STUDY MATERIAL:
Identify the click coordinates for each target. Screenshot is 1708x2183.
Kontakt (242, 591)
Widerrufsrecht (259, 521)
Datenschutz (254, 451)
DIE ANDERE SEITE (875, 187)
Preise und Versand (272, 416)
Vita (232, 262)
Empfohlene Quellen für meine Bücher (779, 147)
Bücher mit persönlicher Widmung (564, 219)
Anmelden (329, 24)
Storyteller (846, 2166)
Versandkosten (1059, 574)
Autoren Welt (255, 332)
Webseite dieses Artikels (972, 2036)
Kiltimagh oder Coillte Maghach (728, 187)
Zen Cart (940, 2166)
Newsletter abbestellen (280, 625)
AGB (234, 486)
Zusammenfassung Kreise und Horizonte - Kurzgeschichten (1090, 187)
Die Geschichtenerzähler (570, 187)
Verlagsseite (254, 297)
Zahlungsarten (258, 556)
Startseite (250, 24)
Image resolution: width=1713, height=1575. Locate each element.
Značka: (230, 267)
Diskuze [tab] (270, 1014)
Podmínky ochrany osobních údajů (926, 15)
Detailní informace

EXERCISE BRIEF:
Your answer must be the lines from the one holding "Značka: (230, 267)" to the end of the listing above, exactly as written and nothing else.

ANSWER:
Značka: (230, 267)
Diskuze [tab] (270, 1014)
Podmínky ochrany osobních údajů (926, 15)
Detailní informace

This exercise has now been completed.